━━━ Given records ━━━

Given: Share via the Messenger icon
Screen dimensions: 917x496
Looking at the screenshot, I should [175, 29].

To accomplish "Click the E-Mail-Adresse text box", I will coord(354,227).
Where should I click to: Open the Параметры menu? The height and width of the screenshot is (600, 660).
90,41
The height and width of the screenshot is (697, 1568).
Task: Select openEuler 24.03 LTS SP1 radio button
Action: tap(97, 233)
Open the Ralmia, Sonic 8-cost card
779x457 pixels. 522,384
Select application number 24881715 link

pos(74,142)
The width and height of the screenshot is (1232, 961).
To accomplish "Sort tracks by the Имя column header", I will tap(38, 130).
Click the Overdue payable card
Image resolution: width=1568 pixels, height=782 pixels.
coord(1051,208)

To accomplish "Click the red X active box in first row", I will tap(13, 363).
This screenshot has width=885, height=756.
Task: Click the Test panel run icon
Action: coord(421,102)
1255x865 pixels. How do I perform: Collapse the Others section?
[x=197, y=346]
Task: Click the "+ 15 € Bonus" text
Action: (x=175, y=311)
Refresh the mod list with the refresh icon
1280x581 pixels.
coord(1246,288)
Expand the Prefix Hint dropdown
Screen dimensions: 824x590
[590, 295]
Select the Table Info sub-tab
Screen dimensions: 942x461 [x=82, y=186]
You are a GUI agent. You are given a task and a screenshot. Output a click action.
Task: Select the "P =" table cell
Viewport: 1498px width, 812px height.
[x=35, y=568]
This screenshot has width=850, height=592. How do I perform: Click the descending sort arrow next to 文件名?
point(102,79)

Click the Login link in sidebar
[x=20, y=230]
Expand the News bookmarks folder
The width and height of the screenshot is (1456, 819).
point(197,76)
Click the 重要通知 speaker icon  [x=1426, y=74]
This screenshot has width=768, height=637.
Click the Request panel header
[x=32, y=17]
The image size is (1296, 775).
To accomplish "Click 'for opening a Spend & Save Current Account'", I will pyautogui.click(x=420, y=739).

━━━

Extract every line of the listing above and reproduce each one with no changes.

Given: Share via the Messenger icon
Screen dimensions: 917x496
Looking at the screenshot, I should [175, 29].

To accomplish "Click the E-Mail-Adresse text box", I will coord(354,227).
Where should I click to: Open the Параметры menu? The height and width of the screenshot is (600, 660).
90,41
The height and width of the screenshot is (697, 1568).
Task: Select openEuler 24.03 LTS SP1 radio button
Action: tap(97, 233)
Open the Ralmia, Sonic 8-cost card
779x457 pixels. 522,384
Select application number 24881715 link

pos(74,142)
The width and height of the screenshot is (1232, 961).
To accomplish "Sort tracks by the Имя column header", I will tap(38, 130).
Click the Overdue payable card
Image resolution: width=1568 pixels, height=782 pixels.
coord(1051,208)

To accomplish "Click the red X active box in first row", I will tap(13, 363).
This screenshot has width=885, height=756.
Task: Click the Test panel run icon
Action: coord(421,102)
1255x865 pixels. How do I perform: Collapse the Others section?
[x=197, y=346]
Task: Click the "+ 15 € Bonus" text
Action: (x=175, y=311)
Refresh the mod list with the refresh icon
1280x581 pixels.
coord(1246,288)
Expand the Prefix Hint dropdown
Screen dimensions: 824x590
[590, 295]
Select the Table Info sub-tab
Screen dimensions: 942x461 [x=82, y=186]
You are a GUI agent. You are given a task and a screenshot. Output a click action.
Task: Select the "P =" table cell
Viewport: 1498px width, 812px height.
[x=35, y=568]
This screenshot has width=850, height=592. How do I perform: Click the descending sort arrow next to 文件名?
point(102,79)

Click the Login link in sidebar
[x=20, y=230]
Expand the News bookmarks folder
The width and height of the screenshot is (1456, 819).
point(197,76)
Click the 重要通知 speaker icon  [x=1426, y=74]
This screenshot has width=768, height=637.
Click the Request panel header
[x=32, y=17]
The image size is (1296, 775).
To accomplish "Click 'for opening a Spend & Save Current Account'", I will pyautogui.click(x=420, y=739).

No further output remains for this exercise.